THE COMPANY: El Sewedy Electric Company is a fully integrated energy-solutions provider, manufacturing and selling integrated energy products and services in seven energy segments. The company has 30 production facilities in 14 countries. It sells its products in 110 countries and caters to the infrastructure, industrial, commercial, and residential markets. El Sewedy Electric consolidates itself into three lines of business:
• Wires and cables, with a total annual capacity of 266,200 tonnes, is the company’s main pillar, contributing about 57% of the group’s gross profit;
• Electric products, which covers metres (4.75m-unit capacity), transformers (13,350-MVA capacity), wind turbines and other electrical products, including ceramic insulators, and explosion-proof products, contributes approximately 21% of gross profit;
• Turnkey, which involves the delivery of electricity-generating assets and transmission and distribution networks on an engineering, procurement and construction basis, had a backlog figure of LE4.5bn ($640.35m) as of December 2012 and contributed roughly 21% of gross profit.
DOWNTURN: Despite the relative resilience that El Sewedy demonstrated, the Arab Spring has clearly taken a toll on operations, with 2012 representing its most challenging year in at least two decades, according to management. As far as the company’s cable business is concerned, sales to Libya (13% of group sales before the Arab Spring) were more than halved, assets in Syria (9% of capacity) were operating at a utilisation rate of 20%, those in Yemen (4%) ran at 10%, and volumes in Sudan (4%) dropped 30% year-on-year (y-o-y) as the company moved to cash sales.
El Sewedy managed to largely maintain its volumes, but this came partially at the expense of margins, with the segment’s gross profit dropping a cumulative 15% since 2010. The turnkey division also suffered from project delays in Africa, which saw the segment’s gross profit drop 31% from its peak in 2011. At the group level, the company underwent some receivables clean-up, charging a record LE153m ($21.77m) to its income statement, which led earnings before interest, taxes, depreciation and amortisation (EBITDA) to drop 34% y-o-y to LE690m ($98.19m). Meanwhile, the company’s bottom line fell 77% y-o-y to LE117m ($16.65m) as it recorded LE97m ($13.8m) in foreign exchange losses from the devaluation of the Sudanese and Syrian currencies. As of December 2012, El Sewedy’s net debt stood at LE3.86bn ($549.28m), with a LE1.19bn ($169.34m) cash balance, which implies a net debt-toEBITDA ratio of 3.75x.
DEVELOPMENT STRATEGY: Management took a number of strategic decisions in 2012, which it says should impact the company positively going forward. These included improving operational efficiency; cutting down on capital, selling, general and administrative expenses; focusing more on profitability; hedging against currency exposure; and expanding into new markets.
After a couple of challenging years, we believe that the company’s earnings have largely bottomed out and that the worst is already behind us.
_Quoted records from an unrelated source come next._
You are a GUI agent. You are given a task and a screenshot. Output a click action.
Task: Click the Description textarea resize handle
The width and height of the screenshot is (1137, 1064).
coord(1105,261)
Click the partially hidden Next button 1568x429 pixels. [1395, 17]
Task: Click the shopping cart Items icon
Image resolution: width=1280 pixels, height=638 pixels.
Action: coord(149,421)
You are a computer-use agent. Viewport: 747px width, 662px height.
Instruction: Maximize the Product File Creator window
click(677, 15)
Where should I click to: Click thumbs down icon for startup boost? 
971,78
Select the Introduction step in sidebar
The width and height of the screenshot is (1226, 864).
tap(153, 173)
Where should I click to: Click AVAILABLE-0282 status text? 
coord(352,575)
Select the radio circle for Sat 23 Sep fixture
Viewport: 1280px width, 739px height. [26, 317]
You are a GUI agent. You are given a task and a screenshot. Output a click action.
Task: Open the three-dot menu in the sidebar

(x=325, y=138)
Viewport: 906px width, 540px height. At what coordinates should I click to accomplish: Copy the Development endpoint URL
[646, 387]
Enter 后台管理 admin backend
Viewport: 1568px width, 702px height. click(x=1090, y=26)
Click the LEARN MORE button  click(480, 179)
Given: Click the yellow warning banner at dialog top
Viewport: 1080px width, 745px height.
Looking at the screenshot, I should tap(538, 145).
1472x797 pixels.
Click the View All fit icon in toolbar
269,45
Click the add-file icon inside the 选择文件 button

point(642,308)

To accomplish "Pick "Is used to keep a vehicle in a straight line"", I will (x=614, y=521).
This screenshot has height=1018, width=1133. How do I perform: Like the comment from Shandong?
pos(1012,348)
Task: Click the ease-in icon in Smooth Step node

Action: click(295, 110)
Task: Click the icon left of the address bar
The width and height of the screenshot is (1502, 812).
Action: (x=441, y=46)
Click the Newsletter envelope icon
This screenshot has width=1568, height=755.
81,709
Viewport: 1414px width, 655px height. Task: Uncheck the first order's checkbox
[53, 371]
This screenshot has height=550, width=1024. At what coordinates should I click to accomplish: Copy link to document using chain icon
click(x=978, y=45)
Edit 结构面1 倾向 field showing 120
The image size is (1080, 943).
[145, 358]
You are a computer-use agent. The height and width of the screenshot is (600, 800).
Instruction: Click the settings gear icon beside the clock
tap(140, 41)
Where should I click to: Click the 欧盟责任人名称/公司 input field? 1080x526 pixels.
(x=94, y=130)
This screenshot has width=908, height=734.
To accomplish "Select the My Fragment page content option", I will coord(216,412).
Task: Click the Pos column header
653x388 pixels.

Although there is still a potential downside in Egypt, we forecast double-digit growth in Algeria and Saudi Arabia, a partial recovery in Libya, and a resumption of exports to Iraq on a $56m contract awarded in September 2012. Moreover, we see a strong case for margin improvement, with high-margin countries like Libya, Iraq, Algeria and Egypt accounting for 70% of incremental cable sales over the coming five years. Another area of improvement should be the transformers segment, with the company having acquired the certifications needed to do business in Saudi Arabia, Kuwait and some African countries in 2012. We also remain positive on the turnkey division on the back of continued power spending due to either strong demographics (in countries like Egypt and Saudi Arabia) or low electricity access (in countries like Zambia, Cameroon and Ghana). Both Libya and Iraq could offer considerable upside risk to our numbers, with the latter planning to add 22 GW of generation capacity across the country by 2015.